Which of the following refers to the difference between the sale price and cost of inventory?
A Net loss
B Net worth
C Markup
D Markdown
Correct Answer: Markup
In case of international business which of the given factor(s) must be considered?
A Role of foreign exchange
B Balance of payments
C Attitude of Governments
D All of the given options
Correct Answer: All of the given options
If you have Rs. 850 and you plan to save it for 4 years with an interest rate of 10%, what will be the future value of your savings?
A Rs. 1,000
B Rs. 1,244
C Rs. 1,331
D Rs. 1,464
Correct Answer: Rs. 1,244
Which of the following measure reveals how much profit a company generates with the money shareholders have invested?
A Profit Margin
B Return on Assets
C Return on Equity
D Debt-Equity Ratio
Correct Answer: Return on Equity
A firm reports total liabilities of Rs. 300,000 and owner’s equity of Rs. 500,000. What would be the total worth of the firm’s assets?
A Rs. 300,000
B Rs. 500,000
C Rs. 800,000
D Rs. 1100,000
Correct Answer: Rs. 800,000
Which of the following statement is TRUE regarding debt?

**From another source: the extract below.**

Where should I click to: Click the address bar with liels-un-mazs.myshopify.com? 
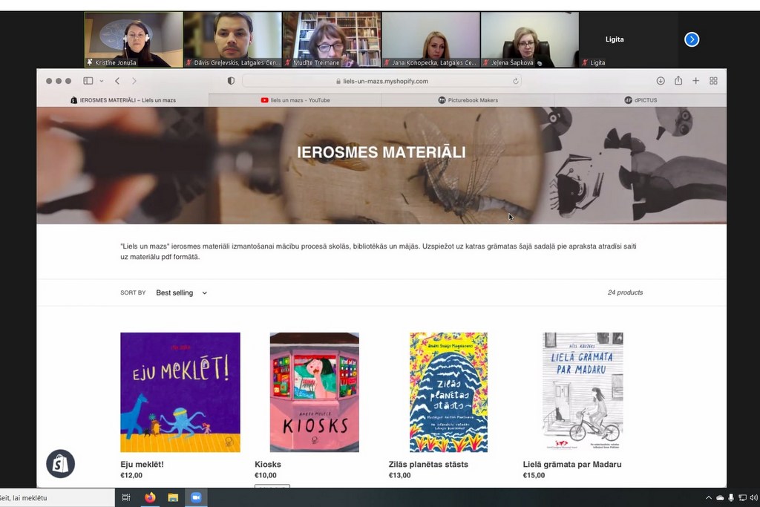click(x=382, y=81)
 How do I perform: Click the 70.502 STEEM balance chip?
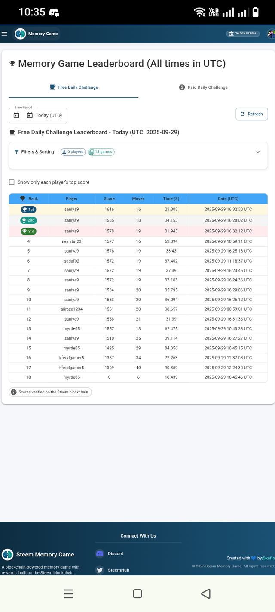click(243, 34)
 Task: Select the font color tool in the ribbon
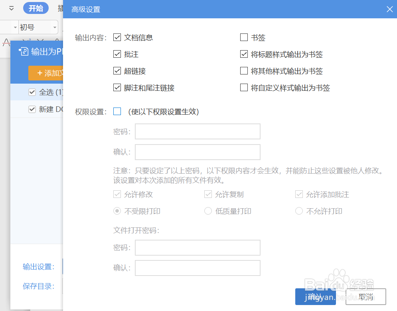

A Debt is an ownership interest in the firm.
B Unpaid debt can result in bankruptcy or financial failure.
C Debt provides the voting rights to the bondholders.
D Corporation’s payment of interest on debt is fully taxable.

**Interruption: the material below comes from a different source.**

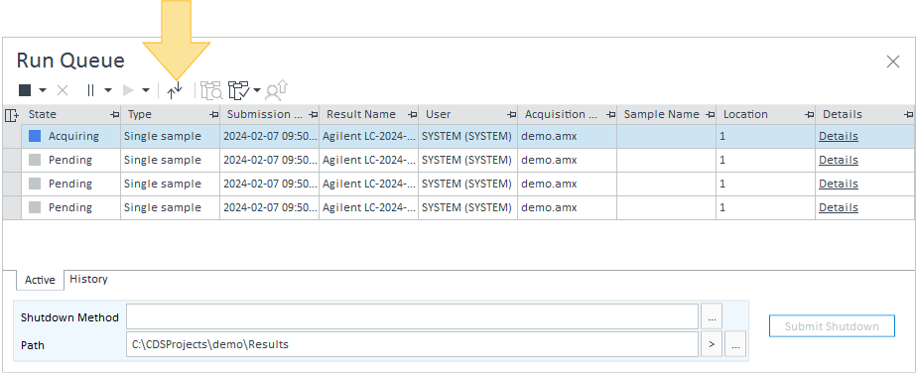Open the Stop button dropdown arrow
This screenshot has width=916, height=373.
click(43, 90)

Correct Answer: Unpaid debt can result in bankruptcy or financial failure.
If you plan to save Rs. 5,000 with a bank at an interest rate of 8%, what will be the worth of your amount after 4 years if interest is compounded annually?
A Rs. 5,400
B Rs. 5,900
C Rs. 6,600
D Rs. 6,802
Correct Answer: Rs. 6,802
Which of the following statement about bond ratings is TRUE?
A Bond ratings are typically paid for by a company’s bondholders.

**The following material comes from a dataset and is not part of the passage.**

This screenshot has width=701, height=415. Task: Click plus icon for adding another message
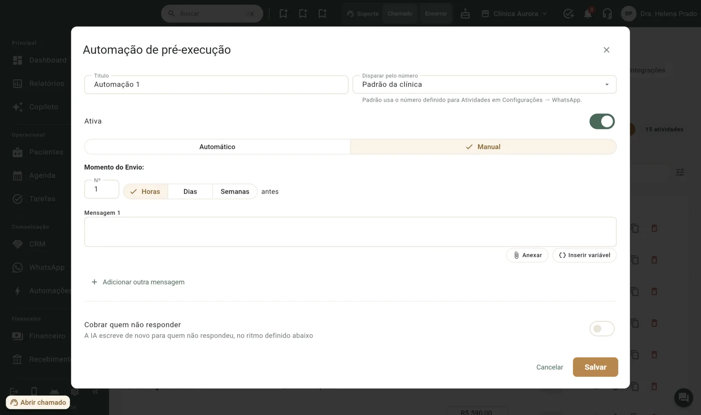(94, 282)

B Bond ratings are based solely on information acquired from sources other than the bond issuer.
C Bond ratings represent an independent assessment of the credit-worthiness of bonds.
D None of the given options
Correct Answer: Bond ratings represent an independent assessment of the credit-worthiness of bonds.
Which of the following ratios is NOT from the set of Asset Management Ratios?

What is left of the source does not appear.